In a Cochrane review, Nicol et al (Nicol, Robertson, & Connaughton,
2002) evaluate all relevant randomised or quasi-randomised controlled
trials on life skills programmes and consider that data are
sparse and that no clear effects were demonstrated, concluding
that " if life skills training is to continue as part of
rehabilitation programmes a large, well designed, conducted
and reported pragmatic randomised trial is an urgent necessity.
There may even be an argument for stating that maintenance of
current practice, outside of a randomised trial, is unethical".
In another Cochrane study, Cormac et al (Cormac, Jones, &
Campbell, 2002) review the effectiveness of cognitive behavioural
therapy for people with schizophrenia, and conclude that it
did not significantly reduce the rate of relapse and readmission
to hospital when compared with standard care alone. A significant
difference was observed, however, favouring cognitive behavioural
therapy over standard care alone, in terms of being able to
be discharged from hospital but after one year the difference
was no longer significant. A cognitive behavioural therapy approach
focusing on compliance may have some effects on insight and
attitudes to medication, but the clinical meaning of these data
is unclear. When compared with supportive psychotherapy, cognitive
behavioural therapy had no effects on relapse rate and clinically
meaningful improvements in mental state.
A modification of CBT "Assertive Community Treatment (ACT)"has
been shown in a Cochrane review (Marshall & Lockwood, 2002)to
facilitate that patients remain in contact with services. People
allocated to ACT were less likely to be admitted to hospital
than those receiving standard community care and spent less
time in hospital.

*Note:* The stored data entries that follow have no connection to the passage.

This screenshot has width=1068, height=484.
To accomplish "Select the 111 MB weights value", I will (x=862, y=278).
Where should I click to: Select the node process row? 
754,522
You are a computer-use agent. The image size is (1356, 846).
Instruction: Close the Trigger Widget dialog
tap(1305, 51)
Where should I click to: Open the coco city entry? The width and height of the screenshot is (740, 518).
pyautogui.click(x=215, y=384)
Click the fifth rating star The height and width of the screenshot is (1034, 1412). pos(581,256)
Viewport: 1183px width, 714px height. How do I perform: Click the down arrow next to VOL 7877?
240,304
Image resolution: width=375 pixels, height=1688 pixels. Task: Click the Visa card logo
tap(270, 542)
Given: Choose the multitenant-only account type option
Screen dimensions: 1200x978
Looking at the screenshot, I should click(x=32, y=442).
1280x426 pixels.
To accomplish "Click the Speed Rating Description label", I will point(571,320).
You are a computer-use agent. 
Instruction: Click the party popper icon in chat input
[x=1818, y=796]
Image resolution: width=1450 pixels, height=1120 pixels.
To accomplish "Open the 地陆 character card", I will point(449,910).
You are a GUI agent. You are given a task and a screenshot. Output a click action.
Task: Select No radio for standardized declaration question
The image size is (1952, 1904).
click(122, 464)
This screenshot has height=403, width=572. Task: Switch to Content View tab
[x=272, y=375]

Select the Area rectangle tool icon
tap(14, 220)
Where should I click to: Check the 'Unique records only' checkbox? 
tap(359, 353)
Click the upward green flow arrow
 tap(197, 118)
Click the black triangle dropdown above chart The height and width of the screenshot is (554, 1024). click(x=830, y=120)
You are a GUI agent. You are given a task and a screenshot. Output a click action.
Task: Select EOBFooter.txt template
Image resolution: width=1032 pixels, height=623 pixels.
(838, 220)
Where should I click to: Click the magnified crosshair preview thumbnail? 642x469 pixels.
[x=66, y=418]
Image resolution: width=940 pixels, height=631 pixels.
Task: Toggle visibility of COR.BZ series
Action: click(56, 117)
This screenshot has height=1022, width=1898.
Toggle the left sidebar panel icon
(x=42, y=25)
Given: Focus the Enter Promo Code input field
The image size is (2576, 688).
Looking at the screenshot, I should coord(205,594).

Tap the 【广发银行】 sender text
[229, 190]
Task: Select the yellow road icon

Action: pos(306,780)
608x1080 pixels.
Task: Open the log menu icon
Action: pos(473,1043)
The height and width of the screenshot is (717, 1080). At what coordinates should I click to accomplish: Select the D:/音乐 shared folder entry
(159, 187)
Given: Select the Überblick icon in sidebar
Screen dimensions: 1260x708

In terms of clinical and social outcome, significant
and robust differences between ACT and standard community care
were found on some socials variables but not on mental state
or social functioning or quality of life.
Present evidence suggests that case management increases health
care costs, perhaps substantially, although this is not certain.
In summary, thy say, " case management is an intervention
of questionable value, to the extent that it is doubtful whether
it should be offered by community psychiatric services. It is
hard to see how policy makers who subscribe to an evidence-based
approach can justify retaining case management as 'the cornerstone'
of community mental health care.
1.3.
Psycoeducational techniques.
Psycoeducational techniques enhance medication compliance including
attitudes to treatment, substance misuse and insight (Thornicroft
, 2001). Thus, Amenson and Liberman (Amenson & Liberman,
2001) underline the need of overcoming the barriers to the incorporation
of family psychoeducation into the routine care provided at
community mental health.
However,
in a Cochane review, Henderson et al (Henderson & Laugharne,
2002) warn about the need of a tactful information of the patients
because it cannot be assumed that patient-held information is
beneficial or cost-effective without evidence from well planned,
conducted and reported randomised trials, still lacking.
In any case, it seems that psychoeducation (Pekkala et al.,
2002) significantly reduces relapse in schizophrenic patients
and improve compliance to treatment.